第一章 第八節 很久以前存在的染色風俗

讀者讀到這裡,如果聽到我說平面國的生活有點枯燥無味,可能也不會覺得奇怪。我當然不是說這裡沒有戰爭、陰謀、騷亂、派系紛爭等等所有讓歷史有趣的現象;我也不否認,生活問題和數學問題二者奇怪的混合在一起,不斷引發我們的猜想,也給我們提供即時驗證的機會,讓我們飽含生存的熱情,你在空間國可能很難理解。我說我們這裡的生活很枯燥無味,是從審美和藝術的角度來講的。這裡的審美和藝術,實際上是非常枯燥無味。

人們眼前所有的景色、歷史畫面、人像、花卉、靜物、都不過是單行線,只是角度不同而明暗度不同而已,這怎麼能不枯燥呢?

事實並非總是如此。在歷史上,大概幾個世紀以前,或者更久以前,顏色讓我們祖先的生活曾有過短暫的輝煌。有一個人——一個五邊形的名字常被提及—— 在無意中發現了更為簡單的色彩組成成分和繪畫的基本方法,據說他首先開始用顏色裝飾他的房子,然後給他的奴隸、父親、兒子、孫子打扮,最後還給自己上色。顏色讓他更美、也給生活帶來便利,被社會廣為讚揚。無論染色家——這是官方也默認的對他的尊稱 ——什麼時候換一次顏色,都會立刻引起社會關注,贏得社會尊重。現在沒人需要去「觸摸」他,因為沒有人會混淆他身體的前面和後面,他所有的動作都能迅速被他的鄰居辨識,不用花一點功夫去計算和猜測。人們會碰到他,見到他也迅速給他讓路。他也節省了說話的功夫,因為我們無色的正方形和五邊形在一群無知的等腰三角形的移動時,常常需要發出聲音證實自己的存在。

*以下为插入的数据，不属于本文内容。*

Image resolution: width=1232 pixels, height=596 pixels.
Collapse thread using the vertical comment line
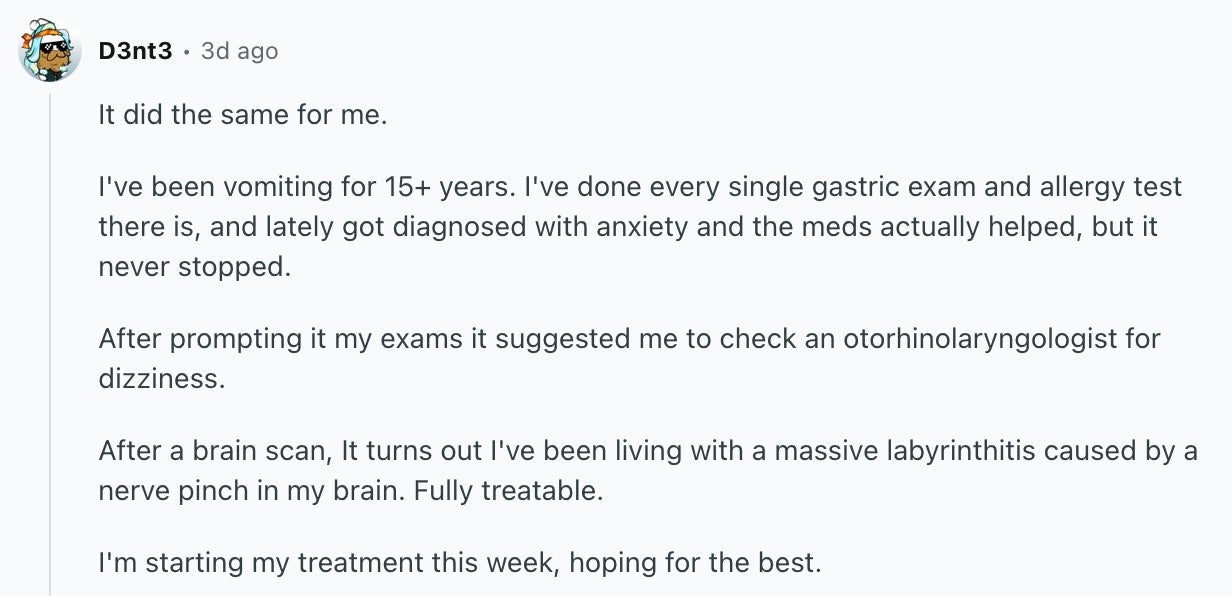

時尚不脛而走。一個星期結束後,每一個正方形和三角形都在效仿染色家,只有少數較為保守的五邊形仍然保持原樣。一兩個月後,有人發現甚至十二邊形也緊隨這次潮流。一年之內,這種時尚已經蔓延到所有最高級別的貴族。不用說,時尚很快就從染色家所在的地區傳播到周邊區域。兩代人以內,平面國內除了婦女和祭司,全都染上了顏色。

這時自然似乎給我們樹立了障礙,反對將這種創新擴大到婦女和祭司這兩個類。創新者們總是以全面推廣為借口。「邊與邊的區別就是不同的顏色的區別,自然也正是意欲如此」,這就是在那些日子口口相傳的詭辯,整個城鎮一時間都流行這樣的新文化。但是很顯然我們的祭司和女性並不適用於這一判斷。後者只有一個側面——就數量和學問探究來說——沒有邊。前者——他們聲稱自己是實實在在的圓,而不是單純的有著無限數量的邊長的高級多邊形——總是這樣吹牛說(婦女們也承認並譴責),他們沒有側邊,他們是一條線圍成的,或者,換句話說,就是一個圓周。因此,這兩個類對於「邊與邊的區別就是不同的顏色的區別」毫不動容。在所有其他人都沉迷於裝飾自己的身體時,祭司和婦女仍然保持原色。

道德缺失的、放肆的、無政府主義的、不科學的——隨你怎麼評價——然而,從美學角度來看,在那個時候,色彩起義是平面國藝術的輝煌童年——唉,這個童年沒有成長到成年,甚至還沒有到青春綻放的年紀。那時候生活本身就是一種喜悅,因為生活需要用眼睛觀察。就算人比較少,看起來也是很賞心悅目的;據說在教堂或劇院的聚會中,那種富於變化的色調曾經不止一次讓我們最偉大的教師和演員們分心;但是最令人陶醉的當屬閱兵式時無法用言語形容的輝煌。

兩萬等腰三角形士兵突然向後轉,交換他們的黑色營地,銳角的兩邊是橙色和紫色。等邊三角形軍隊為三種顏色:紅色、白色和藍色;紫紅色、深藍色、藤黃色、焦褐色的炮兵正方形帶著硃紅色的槍快速旋轉;五色的五邊形和六色的六邊形的外科醫生在他們的工作場所快速移動、高效工作——所有這些景象很可能讓你相信:一位傑出的「圓」被他統治下的藝術之美所征服,扔掉了統領的指揮棒、王冠,嚷著說,要用它們交換藝術家的鉛筆。那個時代無比偉大與輝煌,部分也體現在語言和辭彙里。最普通的公民在顏色起義時最常見的話語似乎也蘊含著豐富的色彩;我們的最好的詩歌就是在那個時代產出,在更加科學的當代,我們仍然沿用那個時代的詩歌節奏。